If anything, rather than being self assured that I had made the right decision with this whole heart over head thing, I felt more lost and alone than ever. Looking back on it now, I’m pretty sure that for reasons I actually was suffering from PTSD, but didn’t realise it at the time. It seems pretty obvious now. I hated myself, had constant flashbacks whether awake or in dreams, and it’s only recently that I have been able to fall asleep in a silent room without the TV or radio on, previously too scared to lie in silence in case all the terrible thoughts flooded into my head again. I hated myself so much that I didn’t even want to do anything for my 21st birthday. I didn’t want anyone to acknowledge that I was alive, or celebrate my life, because I felt like I didn’t deserve one at all. I also felt like a complete waste of space because I was working from home part time, with nothing else to fill my life with, I was in so much debt and basically felt like a freeloader. I changed my mind about what I wanted in life so often that it frustrated me to the point of tears on more than one occasion. I thought I wanted to do a masters, then the next day I would change my mind. I thought I wanted to work on getting more freelance clients for my writing business, then the next day I would be applying for publishing jobs in central London. I think it was a combination of my mental state and the fact that I had just graduated, but I felt like I hadn’t done anything at all with my life. I was constantly comparing myself to other people who I thought had done more than me by the time they were 21. But COMPARISON IS THE THIEF OF JOY. You will ALWAYS find someone who you think is better than you. Always. It’s a pointless endeavour.

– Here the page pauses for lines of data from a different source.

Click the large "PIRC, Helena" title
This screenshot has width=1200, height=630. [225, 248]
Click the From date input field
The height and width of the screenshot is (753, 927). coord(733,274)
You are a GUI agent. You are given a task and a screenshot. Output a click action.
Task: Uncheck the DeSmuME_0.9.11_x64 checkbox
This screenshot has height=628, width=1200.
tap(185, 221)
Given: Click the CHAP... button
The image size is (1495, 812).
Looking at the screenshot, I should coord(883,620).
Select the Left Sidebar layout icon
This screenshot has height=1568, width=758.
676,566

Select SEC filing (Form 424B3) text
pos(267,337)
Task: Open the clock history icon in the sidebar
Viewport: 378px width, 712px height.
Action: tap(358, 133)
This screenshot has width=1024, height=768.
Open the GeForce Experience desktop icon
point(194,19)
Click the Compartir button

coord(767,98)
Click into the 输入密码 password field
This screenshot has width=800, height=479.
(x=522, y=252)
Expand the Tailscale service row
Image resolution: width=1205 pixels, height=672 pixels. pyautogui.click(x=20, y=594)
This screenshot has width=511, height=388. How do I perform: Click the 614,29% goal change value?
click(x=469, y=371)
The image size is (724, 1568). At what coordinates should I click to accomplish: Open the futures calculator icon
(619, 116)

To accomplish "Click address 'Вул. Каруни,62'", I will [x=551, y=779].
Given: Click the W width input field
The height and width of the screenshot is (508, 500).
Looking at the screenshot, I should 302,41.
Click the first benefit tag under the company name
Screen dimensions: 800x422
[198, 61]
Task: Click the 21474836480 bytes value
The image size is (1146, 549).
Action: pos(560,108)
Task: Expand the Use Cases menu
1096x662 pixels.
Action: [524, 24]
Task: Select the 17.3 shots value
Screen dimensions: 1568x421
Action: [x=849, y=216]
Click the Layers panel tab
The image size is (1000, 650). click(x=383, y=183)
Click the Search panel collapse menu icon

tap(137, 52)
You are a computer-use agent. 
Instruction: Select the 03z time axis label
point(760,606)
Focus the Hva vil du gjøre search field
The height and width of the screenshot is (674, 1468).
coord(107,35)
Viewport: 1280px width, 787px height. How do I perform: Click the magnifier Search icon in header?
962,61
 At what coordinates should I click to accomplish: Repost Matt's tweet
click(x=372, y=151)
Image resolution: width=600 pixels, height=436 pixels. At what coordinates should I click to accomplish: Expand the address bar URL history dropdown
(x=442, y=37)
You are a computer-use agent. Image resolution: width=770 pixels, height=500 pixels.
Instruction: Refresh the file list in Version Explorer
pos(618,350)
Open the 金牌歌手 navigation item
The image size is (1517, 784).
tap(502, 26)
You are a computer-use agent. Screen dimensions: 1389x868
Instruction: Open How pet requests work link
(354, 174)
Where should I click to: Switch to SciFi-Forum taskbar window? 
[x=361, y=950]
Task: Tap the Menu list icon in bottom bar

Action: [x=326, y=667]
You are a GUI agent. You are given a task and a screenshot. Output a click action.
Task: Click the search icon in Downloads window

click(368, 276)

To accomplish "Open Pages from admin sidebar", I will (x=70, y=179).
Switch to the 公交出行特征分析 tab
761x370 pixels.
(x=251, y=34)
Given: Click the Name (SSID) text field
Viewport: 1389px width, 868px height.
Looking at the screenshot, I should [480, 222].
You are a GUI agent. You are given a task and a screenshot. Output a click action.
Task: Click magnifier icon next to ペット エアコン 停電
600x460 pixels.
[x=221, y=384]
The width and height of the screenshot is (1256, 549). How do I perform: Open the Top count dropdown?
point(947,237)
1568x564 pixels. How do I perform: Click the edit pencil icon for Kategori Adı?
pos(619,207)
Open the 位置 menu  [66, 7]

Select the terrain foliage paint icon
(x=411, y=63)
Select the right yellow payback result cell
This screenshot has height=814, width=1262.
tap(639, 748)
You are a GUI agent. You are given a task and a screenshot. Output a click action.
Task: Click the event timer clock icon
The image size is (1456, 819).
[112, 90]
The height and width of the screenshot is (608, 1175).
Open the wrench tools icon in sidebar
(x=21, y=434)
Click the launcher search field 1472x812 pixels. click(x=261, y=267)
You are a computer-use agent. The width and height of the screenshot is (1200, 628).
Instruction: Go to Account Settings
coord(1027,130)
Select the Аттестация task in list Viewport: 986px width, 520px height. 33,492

I dreaded my graduation. After it was over I cried sad, sad, tears. I was genuinely distraught because I felt like after three years I had achieved nothing at all from it and now it was all over with no more desperate chance to cling to it like I could still make a difference to my time there. The fact that I had walked away with a first class honours degree and the highest mark for my final piece in the whole fucking year meant literally nothing to me. I felt like I was a cheat, a fraud and that I didn’t deserve it. I had people who said that to me too. I had people say that I hadn’t earned it, that I used my sexuality and my body and my manipulative personality to be able to achieve that result. But I also said that to myself too. It wasn’t until I finally received my certificate a few weeks ago (my first one got lost in the house move) that I sort of took some pride in what I had done. Which when you think about it, shows just how sexist life is, and how fucking sad that all was.
I want to say that I have moved on a bit from that place now, because time heals all wounds, as they say. Apart from the scar above my eye that will mean I never have perfect winged eyeliner. But hey ho.
I guess what I want people to take from this is, graduation hit me hard. I don’t know what other people are feeling because I am not them and I am not Queenie from Fantastic Beasts, but I’m guessing there are a lot of people in the same boat as me, because there usually is. I just want to say that you’re not alone in how you are feeling, and that it will get easier with time as you find your feet. I also want to point out to people in their final year at uni that I got a really high final grade and I don’t give two monkeys about it. It’s not worth getting stressed over. It’s a piece of paper, and it isn’t who you are. No one thing ever is.